As managed care continues to consolidate the health care industry, health maintenance organizations are learning the benefits of in-house pharmacy management, while employers are increasingly signing up with HMOs. These two trends mean pharmacy benefit managers (PBMs) are watching their traditional roles of providing claims data, formulary management, and pharmacy networks disappear.
A recent survey of managed care pharmacists found that 32% plan to bring PBM services in-house, while just 11% plan to outsource pharmacy components to PBMs. PBMs are seeking new roles, but forays into disease management an area with strong potential growth are being met with skepticism, despite some initial successes.
Expanded data analysis and integrating existing claims data with clinical information is another growth area PBMs are embracing, but getting those services on-line and linking them to physicians are still down the road.
Alliances with insurers, such as Merck-Medco’s case management program with Blue Cross and Blue Shield of Michigan, is another potential growth area for PBMs. That program tracks changes in patients’ conditions via claims histories to target high-risk patients for intervention.
But will any of these business lines develop fast enough to save the PBMs? HMOs know that by bringing pharmacy benefits in-house, they can own the pharmacy data previously cornered by PBMs and, in turn, use that information to enhance formulary management and conduct outcomes studies and wellness programs.
In the early stages of this race to link these pharmacological databases to physicians and system providers, there is no clear leader. A recent survey found that 85% of responding PBMs cannot offer interfaced data on formulary information, treatment, guidelines, and medication use evaluation results with health care providers. However, 62.5% plan to provide such services by early 1998. Meanwhile, PBMs have even more urgent problems looming on the immediate horizon.
Surveys offer a conflicting future
A survey of 299 employers and 52 HMOs by the Pharmacy Benefit Management Institute in Scottsdale, AZ, found that of 21 services offered by PBMs, disease management ranked dead last in desirability when compared with traditional PBM services such as formulary management, overall customer service, and savings.
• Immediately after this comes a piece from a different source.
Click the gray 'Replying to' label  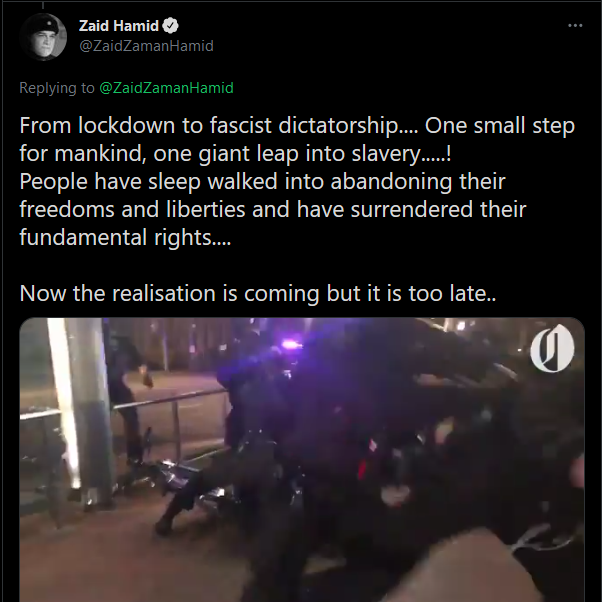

While HMOs may not want disease management from PBMs, they do want disease management: Use of disease management programs by employers increased from 14% in 1995 to 31% in 1996, according to the study.
A survey by Novartis Pharmaceutical Corp. as part of its 1997 Pharmacy Benefit Report found that employers believe provider groups physicians and hospital health systems are better providers of disease management. Nonetheless, employers are more open to pursuing PBM-provided disease management programs (30% to 50%), than are HMOs (2% to 20%).
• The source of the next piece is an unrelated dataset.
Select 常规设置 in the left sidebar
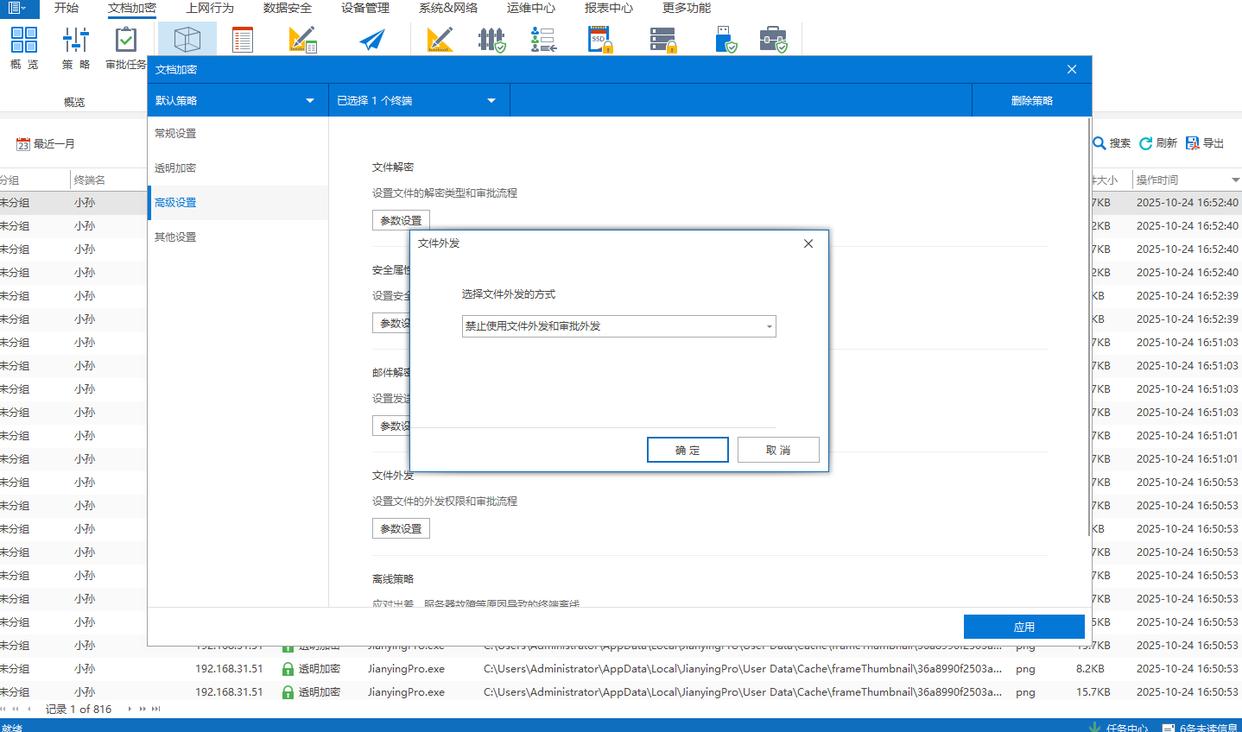Viewport: 1242px width, 732px height. click(x=175, y=133)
The solution seems simple. If employers are more open to PBM-supplied disease management, then PBMs need to market themselves aggressively to employers. Some 75% of employer groups already contract with PBMs (vs. 17.6% HMO-supplied pharmacy benefit management), which constitutes a huge foot in the door.
"The market more open to PBMs is the non-HMO marketplace," says Michael Deskin, president of the Pharmacy Benefit Management Institute, citing employer and preferred provider organizations (PPOs). "That’s where there are opportunities, but I’m not sure the mechanisms they’re using are terribly effective, getting literature to physicians and patients. In some ways that’s the limit right now.
"PBMs are trying to link physicians electronically, and there are pilot programs for long-term connection to docs at the point of prescribing. That’s where the market will go, and it’s more of a physicians’ management evolution," Deskin continues. "Once doctors get standardized and linked, the PBMs can communicate with them to pass data and link in. If that becomes standardized, then the question will be who will define what the interventions are. That could be their value-added role, and I think PBMs have a future there because it will take a long time for doctors themselves to use computers for patient intervention."
Health care consultants working to match clients with PBMs say pharmacy benefit management has some, but not all, of the pieces to pull off such a feat. "PBMs have information on the drug side but typically don’t have the diagnosis for the prescription. So, oftentimes, they must infer or piece together what that diagnosis is. That’s easy with diabetes or asthma, but it can get complicated after that," says Barbara Hawes, RPh, MBA, a consultant with Towers Perrin in Atlanta.
"PBMs can identify high-risk patients but have been totally reluctant to capture that data so they can improve the dispensing of the pharmacy product. They’ve been woefully lacking in the ability of capturing the data directly in terms of patient profiling," says Patricia Wilson of Associated & Wilson in Rosemont, PA.
Given these constraints, do PBMs really have a future in disease management? "I’m not sure the PBMs will be involved as time goes by with standards of care and disease management," Deskin admits. "These really are physician management, and the PBMs are not in a position to manage. Disease management extends into health care management, which means administering other means of health care, which PBMs are not set up to do. What they’re doing is really not disease management programs but doctor programs to get doctors working more with patients."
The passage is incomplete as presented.